# Sockets oder HTTP- Methoden?



## herdi (21. Dez 2012)

Hi,

ich möchte ein System basierend auf dem Client/ Server -Prinzip programmieren.
Nun stellt sich mir folgende Frage: 

Soll ich den Informationsaustausch via Sockets oder HTTP- Methoden realiseren? 
Mit Sockets ist mir klar. Via HTTP- Methoden würde der Austausch via REST stattfinden.
Irgendwie habe ich gerade in Hänger. :bahnhof:


Gruß


----------



## TKausL (21. Dez 2012)

Kommt drauf an was du vorhast wobei im endeffekt eh alles auf Sockets oder NIO hinausläuft.


----------



## nillehammer (21. Dez 2012)

Wenn es Dir darum geht, zu lernen, wie Netzwerkkommunikation unter der Haube in Java aussieht, dann nimm Sockets.
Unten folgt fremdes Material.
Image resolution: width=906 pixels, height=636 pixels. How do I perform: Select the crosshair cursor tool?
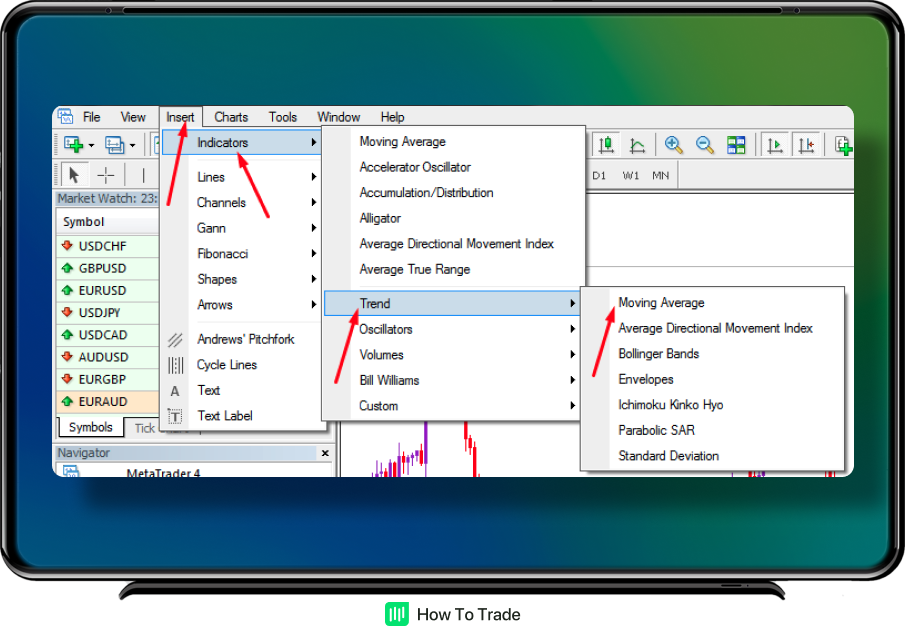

Wenn es Dir aber eher darum geht, Dich auf die Funktionalität von Client und Server zu konzentrieren, dann nimm höher-levelige APIs. Wenn Du synchrone und bidirektionale Kommunikation brauchst, nimm RMI. Für ein Request-Response-Kommunikationsmodell ist HTTP sicher eine sehr gute Wahl.


----------



## herdi (8. Jan 2013)

nillehammer hat gesagt.:


> Wenn es Dir darum geht, zu lernen, wie Netzwerkkommunikation unter der Haube in Java aussieht, dann nimm Sockets. Wenn es Dir aber eher darum geht, Dich auf die Funktionalität von Client und Server zu konzentrieren, dann nimm höher-levelige APIs. Wenn Du synchrone und bidirektionale Kommunikation brauchst, nimm RMI. Für ein Request-Response-Kommunikationsmodell ist HTTP sicher eine sehr gute Wahl.



Vielen Dank für deine Antwort. 
Ich habe mich nun dazu entschieden via HTTP den Austausch zu realisieren. Auch mit dem Hintergrund, dass keine konstante Verbindung aufrecht erhalten werden muss. 

Frohes neues Jahr.


----------